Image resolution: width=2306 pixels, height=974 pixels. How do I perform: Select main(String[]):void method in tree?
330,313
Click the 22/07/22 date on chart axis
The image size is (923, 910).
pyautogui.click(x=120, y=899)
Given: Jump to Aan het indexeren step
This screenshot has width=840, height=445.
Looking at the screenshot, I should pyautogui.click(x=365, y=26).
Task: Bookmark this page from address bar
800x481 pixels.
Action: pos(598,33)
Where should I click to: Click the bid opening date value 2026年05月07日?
---+---
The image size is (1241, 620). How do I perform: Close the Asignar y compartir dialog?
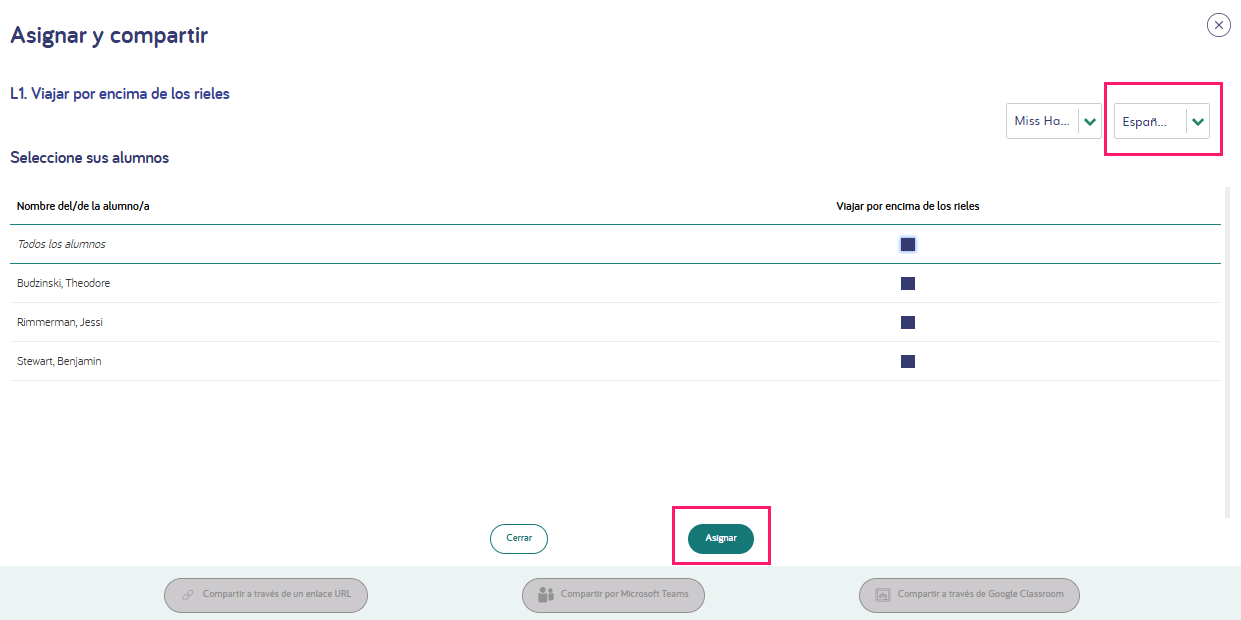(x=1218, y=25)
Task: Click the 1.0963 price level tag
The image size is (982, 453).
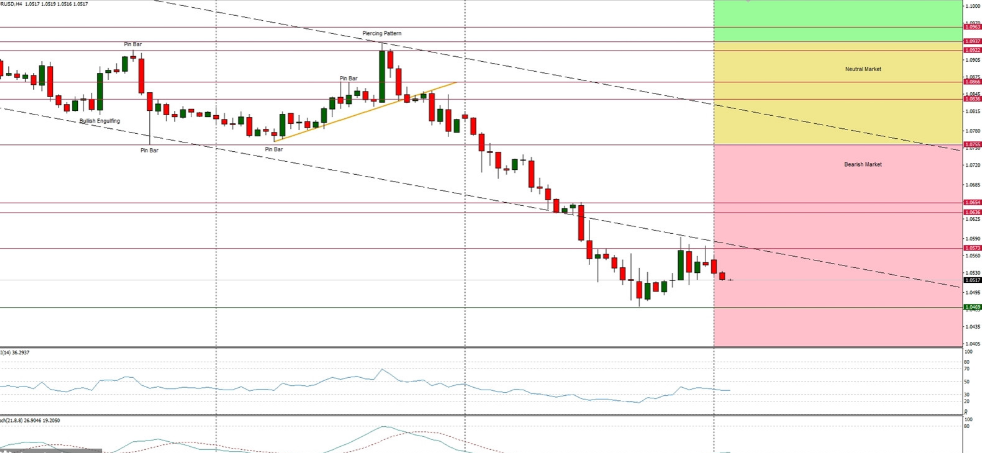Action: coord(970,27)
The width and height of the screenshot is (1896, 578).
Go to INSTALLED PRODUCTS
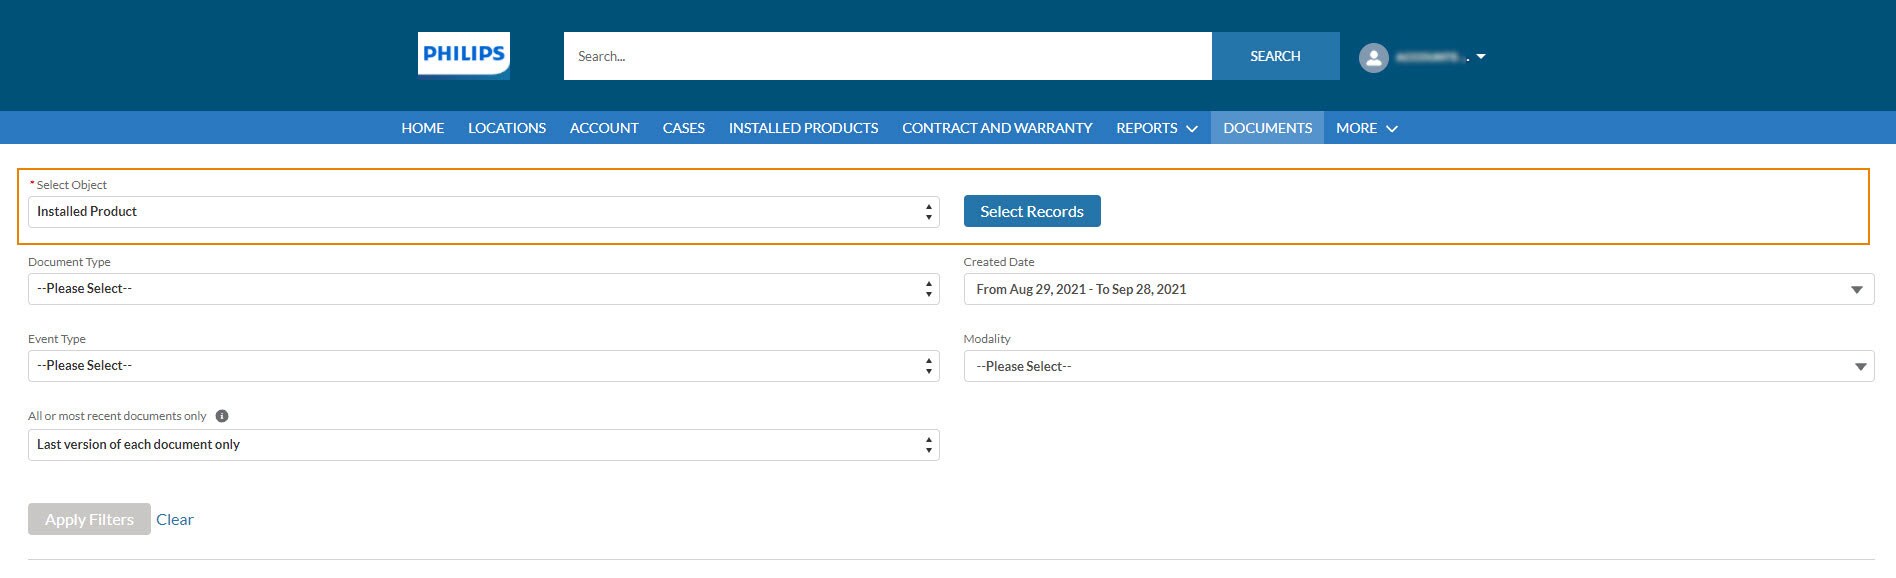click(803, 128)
---+---
• EXERCISE DIRECTIONS: The response must hold only the lines above from the line with "Given: Jump to Aan het indexeren step" through the line with "Where should I", each copied exactly, both ends kept.

• WRITTEN ANSWER:
Given: Jump to Aan het indexeren step
This screenshot has width=840, height=445.
Looking at the screenshot, I should pyautogui.click(x=365, y=26).
Task: Bookmark this page from address bar
800x481 pixels.
Action: pos(598,33)
Where should I click to: Click the bid opening date value 2026年05月07日?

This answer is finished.